Building Grounds

Published: 3 February, 2013
Building Grounds

Foto: Erik Rören

February 4 – April 1, 2012

On Saturday, February 4, Art Lab Gnesta opens its doors for the year’s first exhibition. 2012 will be a year of exhibitions, projects and discussions on environmental and sustainability issues. For the exhibition Building Grounds, we have invited Logiiraz Ganbat to work on location in the exhibition hall, Mikael Lindahl to show a video work in the project room, and in an interview, Gnesta Municipality talk about working towards a sustainable future.

The artist Logiiraz Ganbat has moved in with Art Lab Gnesta. With him he has a Mongolian yurt, a heavy tent that Art Lab has bought, and this will also serve as accommodation for many future visiting artists. During his period in Gnesta he will work with sculpture, and especially with the special material that has been part of his work since the early 1990s.

Starting with traditional papier mâché techniques and adapting the ingredients in various ways, Logiiraz Ganbat has developed new materials. Sand, grass and soil in his hands become the basis for new sculptures. At Art Lab Gnesta the artist uses cow manure from nearby farms. In the large exhibition hall, visitors are invited to follow the process of preparing the material, and eventually his work with sculpture and relief.

The yurt becomes the basis for Art Lab Gnesta’s studio programme for invited artists. In this traditional Mongolian dwelling, ideas and perspectives on living, art and sustainability issues will be explored for a long time to come.

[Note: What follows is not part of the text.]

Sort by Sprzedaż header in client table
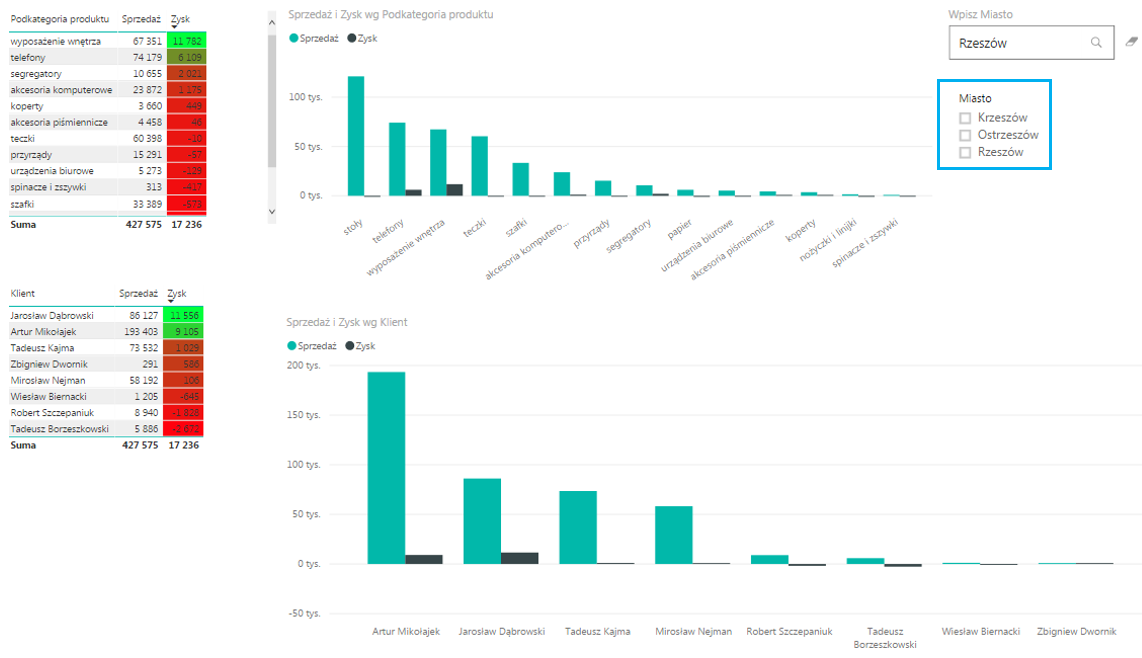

In the project room is Mikael Lindahl’s video work Foundation of a Building. After having cycled between Stockholm and Skåne as part of a project at the Royal Art Academy, where Mikael Lindahl has just begun his final period of study, he dug out the foundations of a country cottage near Wanås sculpture park. By first taking away bushes and other greenery, which had long grown over the spot where the cottage once stood, he exposed and painted white the foundations. It becomes an alternative historical memory, but also suggests an ambiguous image of the nature of work.

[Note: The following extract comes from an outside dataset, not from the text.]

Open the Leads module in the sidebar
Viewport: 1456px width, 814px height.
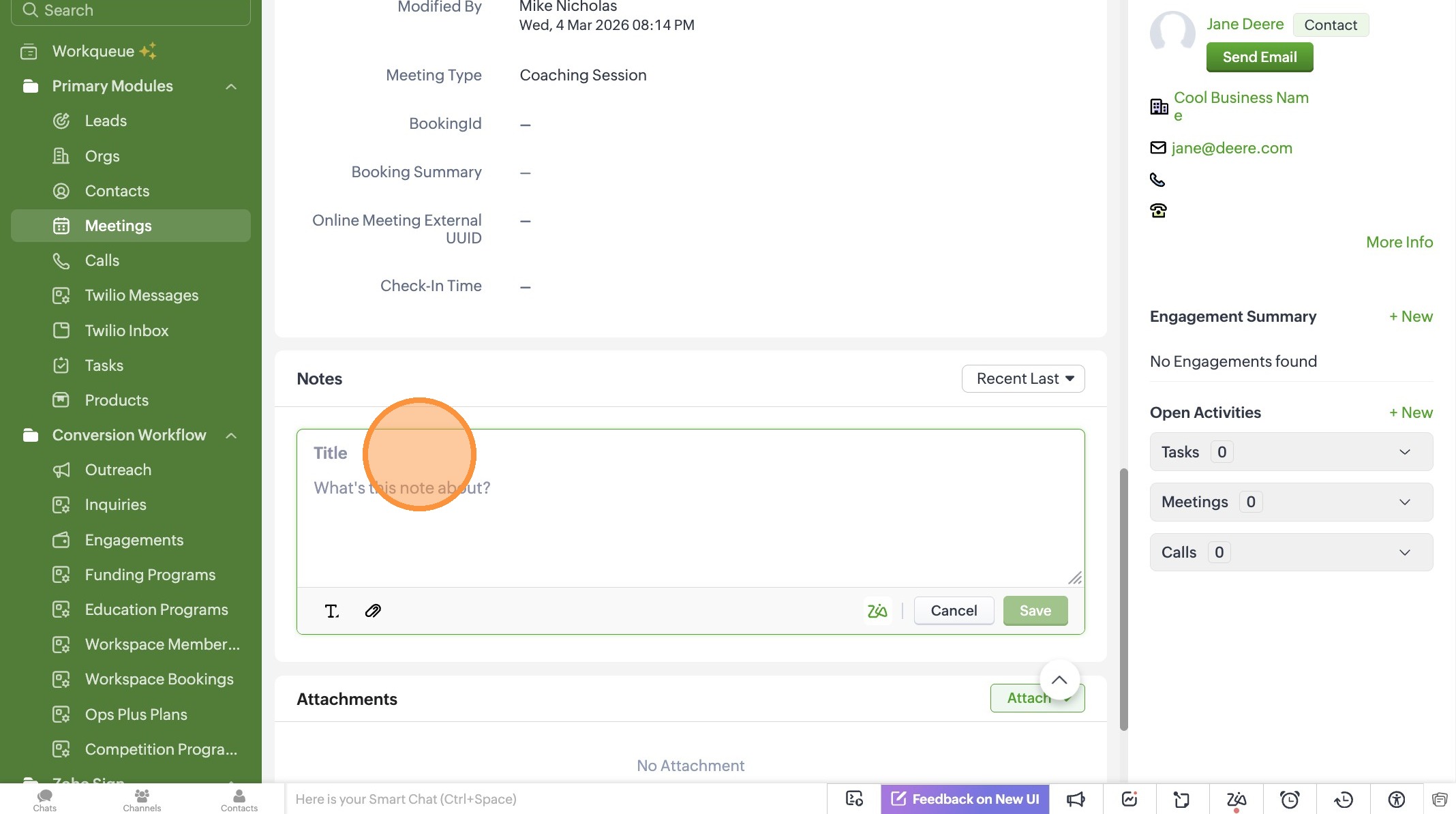[x=106, y=121]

Inside the biological toilet, opened with the exhibition of Kultivator last autumn, an interview with Gnesta Municipality’s Planning and Construction Manager Christer Andén on the plans and visions concerning Gnesta’s intended population growth, and how the expansion of the town will work in relation to sustainability issues.

Logiiraz Ganbat trained at The Green Horse Contemporary Art School in Ulan Bator, Örebro School of Art and the Royal Academy of Art in Stockholm. Since 2004 he works in Sweden. Mikael Lindahl was educated at the University of Brighton, Gothenburg School of Art and the Royal Academy of Art in Stockholm.